_TEXT EXCERPT_:

00:00And what are your expectations of Friday's summit in Anchorage?
00:04What do you think is going to be achieved?
00:06A big question. I mean, never have been preparations from my perspective for a bilateral summit been so chaotic.
00:13I mean, the White House admitted that the logistics, the agenda, even the attendees are still being confirmed.
00:20And this isn't quality statecraft. And Putin knows it.
00:24And lots has been left to chance. And it all plays into the hands of the Russian leader.
00:31There were arrest warrants out that hang over him for his crimes in Ukraine.
00:36And now he's being courted by the international community, by America, to discuss a peace deal that neither Ukraine has actually agreed on.
00:46And America, I don't think, will help enforce.
00:49So it's not surprising that European leaders met today in an emergency session to raise these concerns, these objections,
00:58concerned about, I think, the naivety of Trump in rewarding Putin, not just with a summit,
01:03with being treated as an equal on the international stage, but potentially walking away with possibly one fifth of Ukraine.
01:11And I think the worry here is that it completely ignores the wider geopolitics here.

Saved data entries
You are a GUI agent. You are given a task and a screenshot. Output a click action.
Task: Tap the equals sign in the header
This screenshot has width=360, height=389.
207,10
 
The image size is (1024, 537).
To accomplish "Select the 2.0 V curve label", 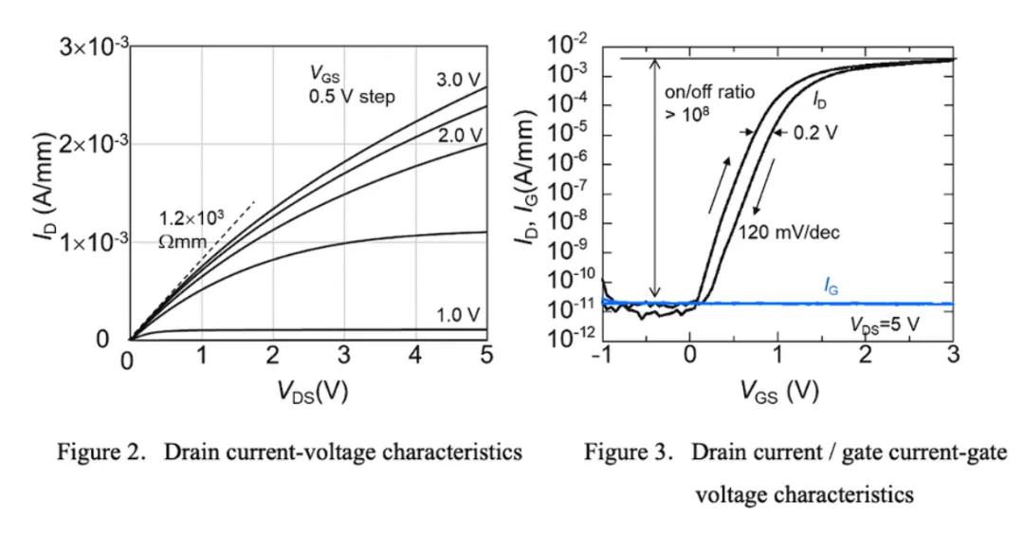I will click(x=460, y=136).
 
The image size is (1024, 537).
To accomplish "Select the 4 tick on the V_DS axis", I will click(x=415, y=358).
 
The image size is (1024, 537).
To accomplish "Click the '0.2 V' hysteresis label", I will click(x=815, y=132).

_WORK TASK A_: From the Anchorage summit transcript, output the stretch from "00:04What do you" through "actually agreed on.", copied exactly.
_WORK TASK B_: In the Anchorage summit transcript, the speaker reports what the White House admitted is still being confirmed. List each of those things.
_WORK TASK C_: Supply the next part of the Anchorage summit transcript, picking up after its last sentence.

_OUTPUT A_:
00:04What do you think is going to be achieved?
00:06A big question. I mean, never have been preparations from my perspective for a bilateral summit been so chaotic.
00:13I mean, the White House admitted that the logistics, the agenda, even the attendees are still being confirmed.
00:20And this isn't quality statecraft. And Putin knows it.
00:24And lots has been left to chance. And it all plays into the hands of the Russian leader.
00:31There were arrest warrants out that hang over him for his crimes in Ukraine.
00:36And now he's being courted by the international community, by America, to discuss a peace deal that neither Ukraine has actually agreed on.

_OUTPUT B_:
- the logistics
- the agenda
- the attendees

_OUTPUT C_:
01:18The very real threat that Russia is increasingly backed by China poses a wider European security threat.
01:26Donald Trump seems to miss that.
01:28And if I could just say, you know, putting this all together, reading between the lines,
01:33you know, the noises from the Oval Office suggest that actually this summit is almost set to fail.
01:38And this will allow Trump to claim he's offered a deal, but neither Ukraine and Russia were interested.
01:46So he can say, well, I did my part, but now I'm going to walk away and I don't really care for Ukraine.
01:52I'm not going to bother giving them any more support.
01:54That, of course, means that Europe's left to pick up the pieces and we're left in more increasingly dangerous times.